Mathematics

In this course we present reduced basis (RB) approximation and associated a posteriori error estimation for rapid and reliable solution of parametrized partial differential equations (PDEs). The focus is on rapidly convergent Galerkin approximations on a subspace spanned by "snapshots'"; rigorous and sharp a posteriori error estimators for the outputs/quantities of interest; efficient selection of quasi-optimal samples in general parameter domains; and Offline-Online computational procedures for rapid calculation in the many-query and real-time contexts. We develop the RB methodology for a wide range of (coercive and non-coercive) elliptic and parabolic PDEs with several examples drawn from heat transfer, elasticity and fracture, acoustics, and fluid dynamics.
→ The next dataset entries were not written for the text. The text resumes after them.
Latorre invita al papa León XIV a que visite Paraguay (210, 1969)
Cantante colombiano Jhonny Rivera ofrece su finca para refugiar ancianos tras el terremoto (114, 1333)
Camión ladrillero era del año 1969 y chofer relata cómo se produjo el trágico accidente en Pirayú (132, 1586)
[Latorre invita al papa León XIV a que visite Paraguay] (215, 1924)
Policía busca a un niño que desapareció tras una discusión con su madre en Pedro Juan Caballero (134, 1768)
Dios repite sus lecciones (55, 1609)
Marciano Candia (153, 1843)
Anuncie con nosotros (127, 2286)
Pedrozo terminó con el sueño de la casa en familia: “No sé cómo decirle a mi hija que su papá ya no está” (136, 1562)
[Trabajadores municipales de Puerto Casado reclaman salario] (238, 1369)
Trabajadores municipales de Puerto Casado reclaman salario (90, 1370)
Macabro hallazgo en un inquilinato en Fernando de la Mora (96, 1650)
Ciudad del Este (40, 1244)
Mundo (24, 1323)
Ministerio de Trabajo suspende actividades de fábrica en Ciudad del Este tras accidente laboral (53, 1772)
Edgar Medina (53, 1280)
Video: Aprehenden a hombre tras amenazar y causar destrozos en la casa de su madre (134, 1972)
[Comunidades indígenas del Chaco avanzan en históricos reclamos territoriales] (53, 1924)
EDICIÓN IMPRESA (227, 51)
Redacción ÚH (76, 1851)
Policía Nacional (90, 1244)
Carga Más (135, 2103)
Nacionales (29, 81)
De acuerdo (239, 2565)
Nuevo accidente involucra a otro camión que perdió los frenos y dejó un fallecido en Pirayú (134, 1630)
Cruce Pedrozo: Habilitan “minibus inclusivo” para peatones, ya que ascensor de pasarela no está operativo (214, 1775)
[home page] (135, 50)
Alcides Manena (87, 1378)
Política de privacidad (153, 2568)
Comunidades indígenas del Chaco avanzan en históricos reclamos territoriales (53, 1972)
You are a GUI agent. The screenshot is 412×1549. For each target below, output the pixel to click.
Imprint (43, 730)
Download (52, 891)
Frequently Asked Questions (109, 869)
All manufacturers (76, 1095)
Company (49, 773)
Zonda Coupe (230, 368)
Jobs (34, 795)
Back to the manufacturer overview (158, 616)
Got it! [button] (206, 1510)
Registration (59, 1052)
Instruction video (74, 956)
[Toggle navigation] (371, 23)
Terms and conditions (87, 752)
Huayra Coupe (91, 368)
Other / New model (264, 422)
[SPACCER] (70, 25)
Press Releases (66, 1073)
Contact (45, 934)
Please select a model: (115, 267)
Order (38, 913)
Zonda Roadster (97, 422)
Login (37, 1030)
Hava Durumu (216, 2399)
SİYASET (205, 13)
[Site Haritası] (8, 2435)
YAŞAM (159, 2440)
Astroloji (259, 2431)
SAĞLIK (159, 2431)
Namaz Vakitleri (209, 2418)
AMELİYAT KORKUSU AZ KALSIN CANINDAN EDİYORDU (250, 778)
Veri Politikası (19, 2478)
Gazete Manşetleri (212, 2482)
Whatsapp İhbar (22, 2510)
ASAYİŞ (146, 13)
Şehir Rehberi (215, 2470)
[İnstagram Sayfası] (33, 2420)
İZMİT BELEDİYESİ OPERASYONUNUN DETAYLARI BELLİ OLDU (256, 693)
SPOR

We introduce the concept of affine and non-affine parametric dependence, some elements of approximation and algebraic stability. Finally, we consider application of RB techniques to parameter estimation, optimization, optimal control, and a comparison with other reduced order techniques, like Proper Orthogonal Decomposition. Some tutorials are prepared for the course based on FEniCS and Python within the training/educational library RBniCS (open-source based on python and FEniCS).

 

TOPICS:

• Introduction to RB methods, offline-online computing, elliptic coercive affine problems;
• Parameters space exploration, sampling, Greedy algorithm, POD;
• Residual based a posteriori error bounds and stability factors;
• Primal-Dual Approximation;
• Time dependent problems: POD-greedy sampling;
• Non-coercive problems;
• Approximation of coercivity and inf-sup parametrized constants;
• Geometrical parametrization;
• Reference worked problems;
• Examples of Applications in CFD and flow control;
• Tutorials (5 worked problems).

SOFTWARES:

We will employ the RBniCS package, which is an open-source code developed within SISSA mathLab in the framework of the AROMA-CFD ERC CoG project. We will provide 5 worked problems.